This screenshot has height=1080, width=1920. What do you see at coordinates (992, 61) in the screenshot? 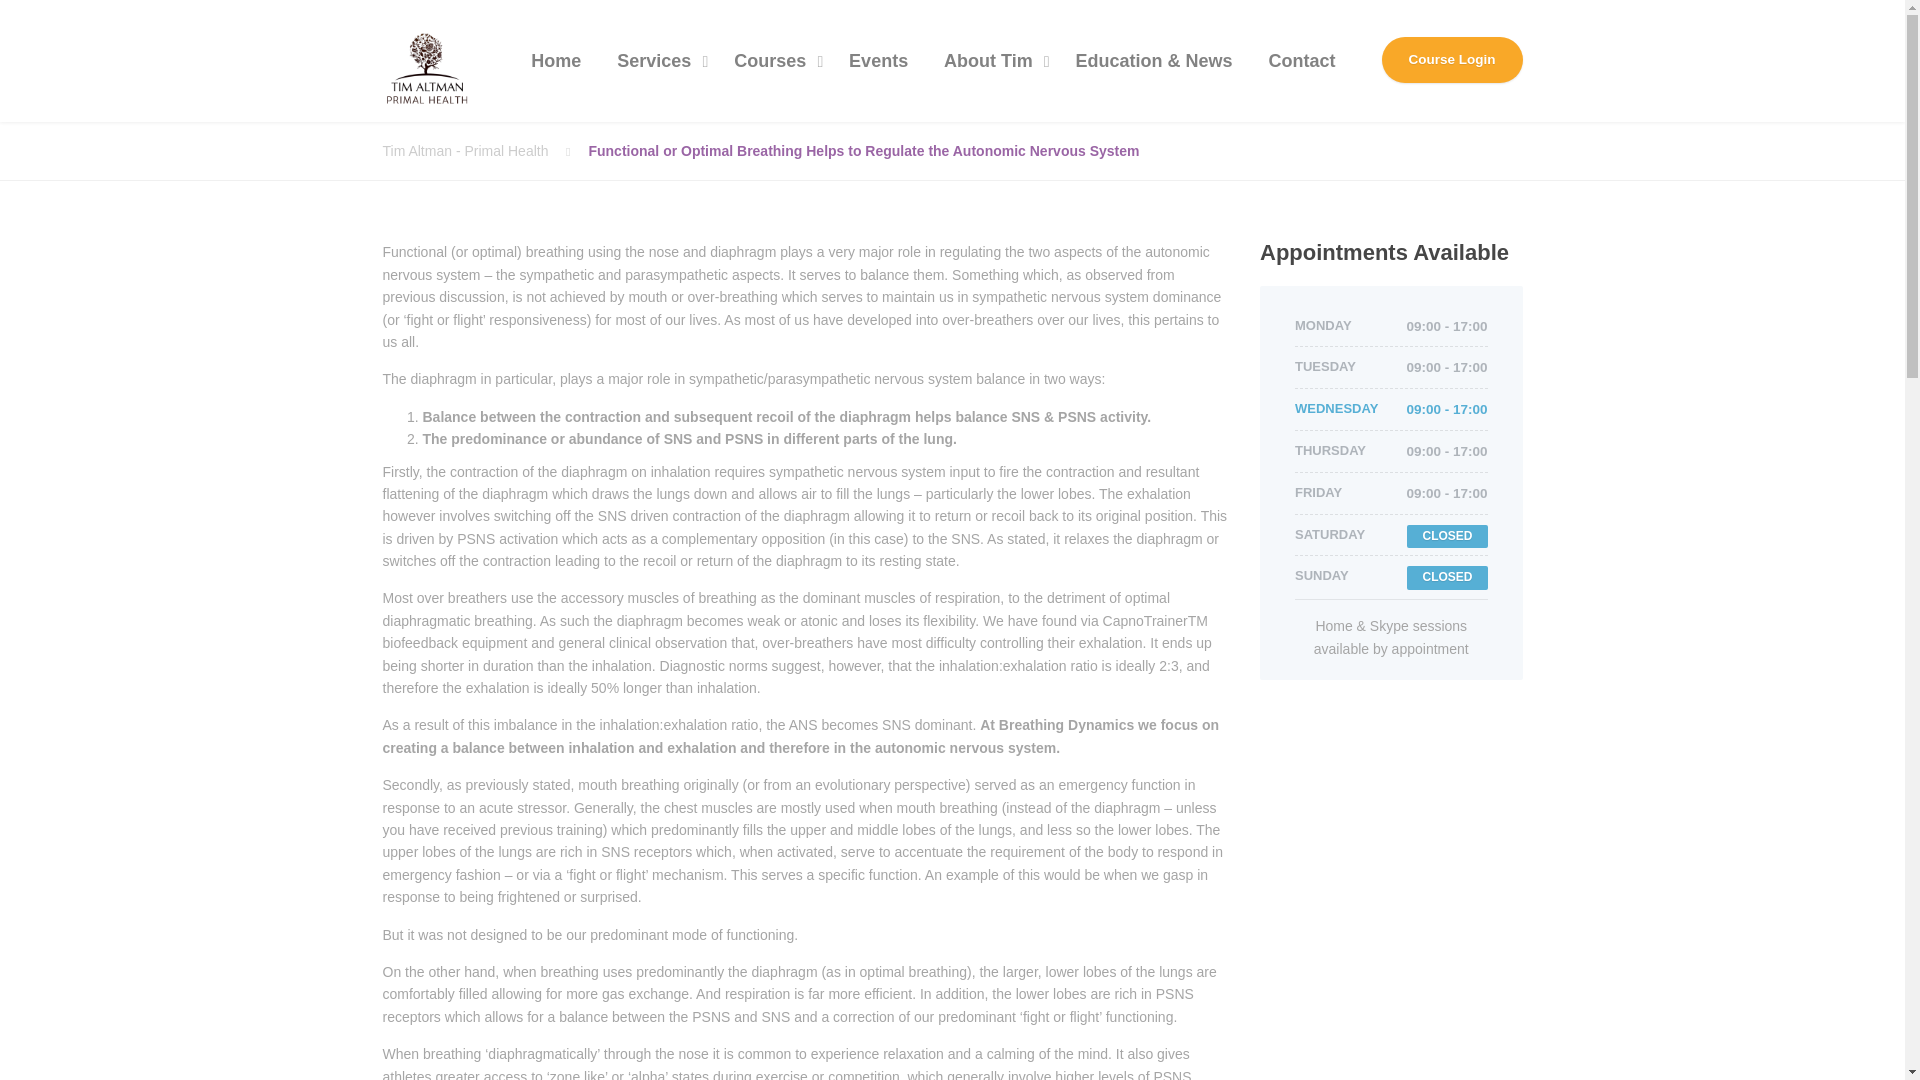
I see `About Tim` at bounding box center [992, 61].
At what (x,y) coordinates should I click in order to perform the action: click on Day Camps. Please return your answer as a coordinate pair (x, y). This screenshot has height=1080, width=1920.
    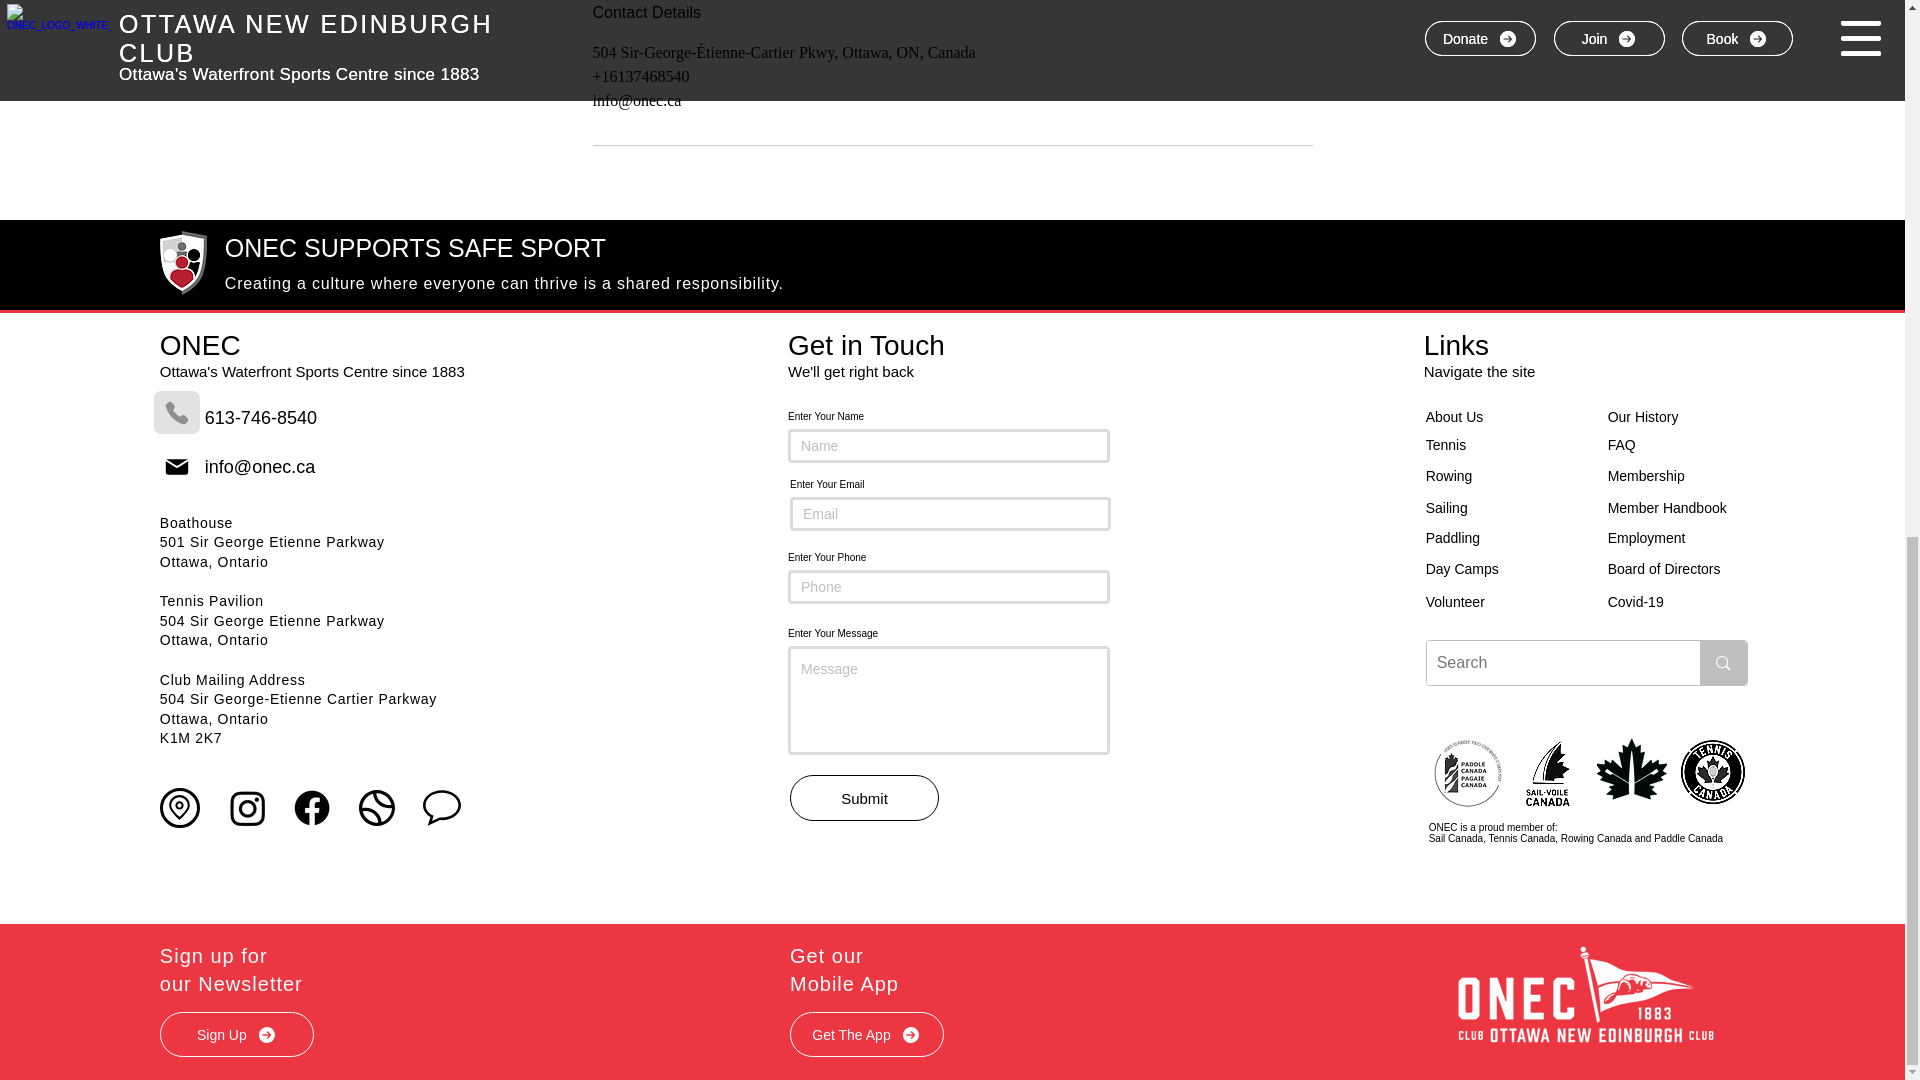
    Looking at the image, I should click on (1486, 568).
┄┄┄┄┄┄
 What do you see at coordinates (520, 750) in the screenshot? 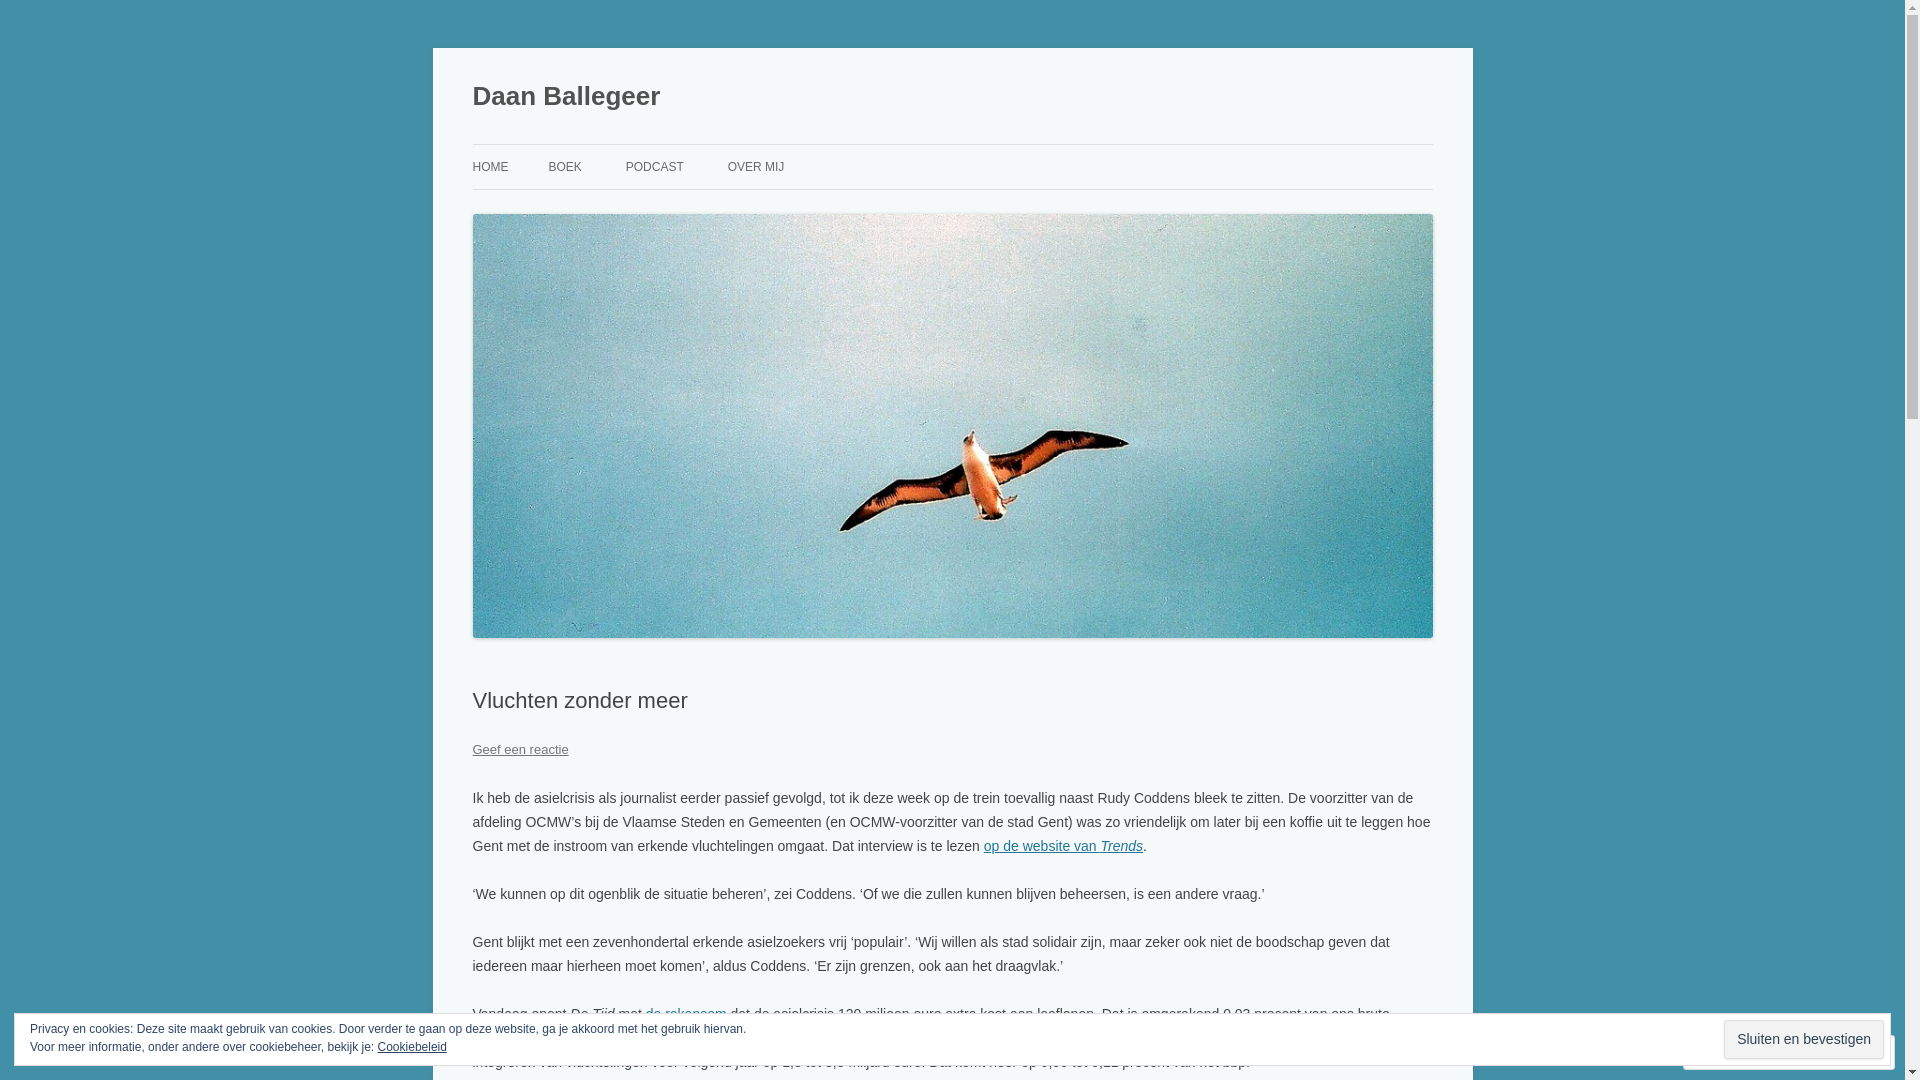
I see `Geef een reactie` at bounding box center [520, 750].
┄┄┄┄┄┄
__Goal__. Rewrite the lines that run from the line containing "What do you see at coordinates (520, 750)" through the line containing "center [520, 750].", replacing "screenshot" with "image" and leaving everything else unchanged. Include only those lines, and omit the pictures.

__Exercise result__.
 What do you see at coordinates (520, 750) in the image? 
I see `Geef een reactie` at bounding box center [520, 750].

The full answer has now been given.